Relation to NSA and SwiGLU. NSA already implicitly uses gating, but it is coupled with sparse-attention design and not separately ablated. SwiGLU in the FFN is also a form of gating, but it acts on the channel dimension; the gate in this paper sits inside attention and acts on the token dimension. The two positions do not conflict, and the paper confirms that adding gated attention on top of a SwiGLU model still yields gains.

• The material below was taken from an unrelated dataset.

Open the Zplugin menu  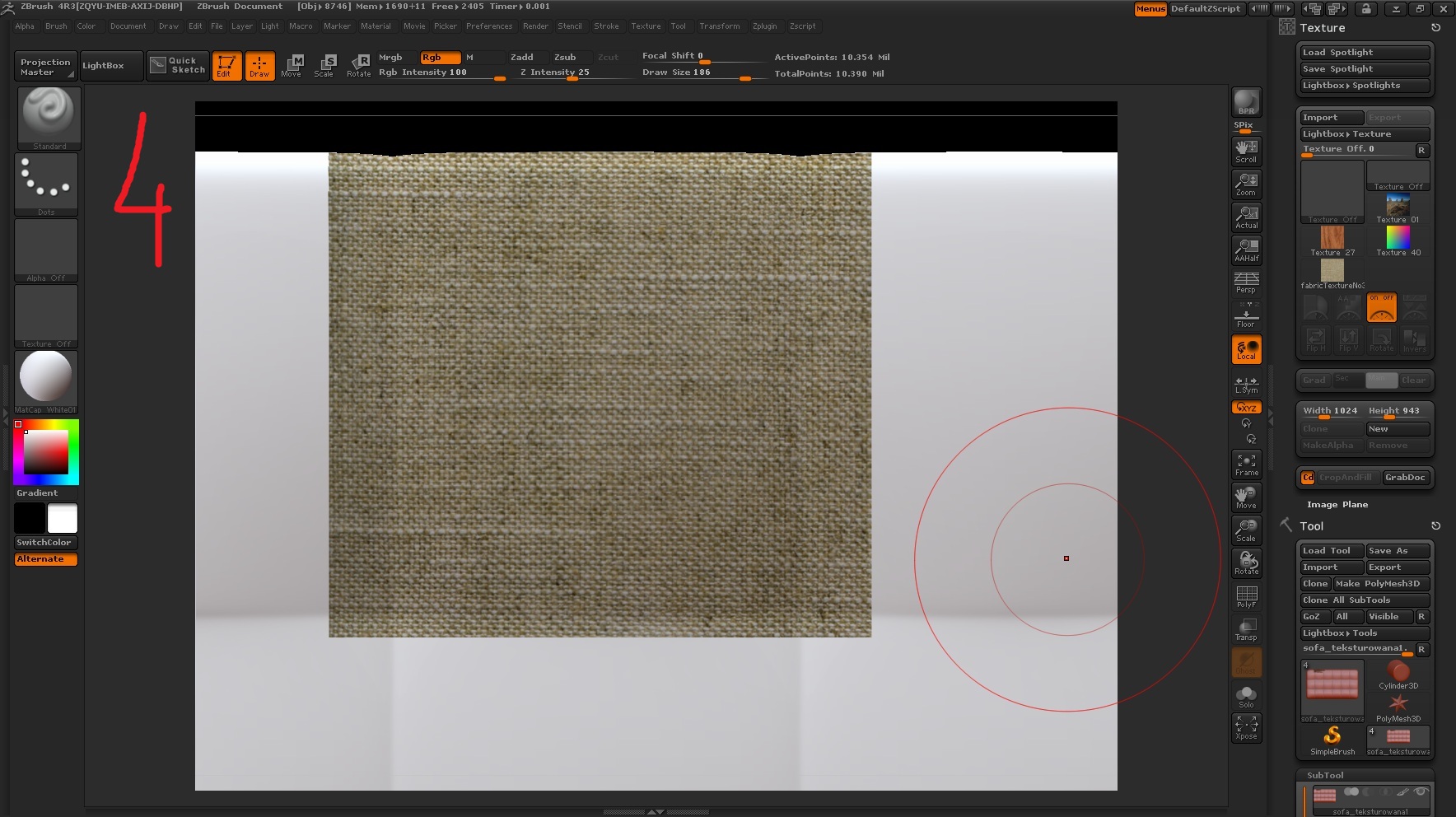[x=764, y=26]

Mitigation vs elimination of attention sink. The paper uses different wording in different places: the abstract says “mitigates”, while the introduction, Section 5.2, and conclusion say “eliminates”. The BOS attention proportion drops from 46.7% to 4.8% (and at layer 21 from 83% to 4%) — the effect is close to elimination in practice, though not strictly zero.

Summary

Gated Attention adds a head-specific, elementwise sigmoid gate after the Scaled Dot-Product Attention output, with about ten lines of code changed. Across a systematic comparison of 30 variants, the configuration achieves a substantial PPL drop, a sharp reduction in training loss spikes, improved long-context extrapolation, and a dramatic weakening of attention sinks.

The methodological contribution is to isolate gating from the many confounding designs in prior work and evaluate its position and form independently. Switch Heads attributed gains to routing and NSA attributed gains to sparse-attention design; the experiments here show that gating itself contributes a substantial portion of the gain in both cases.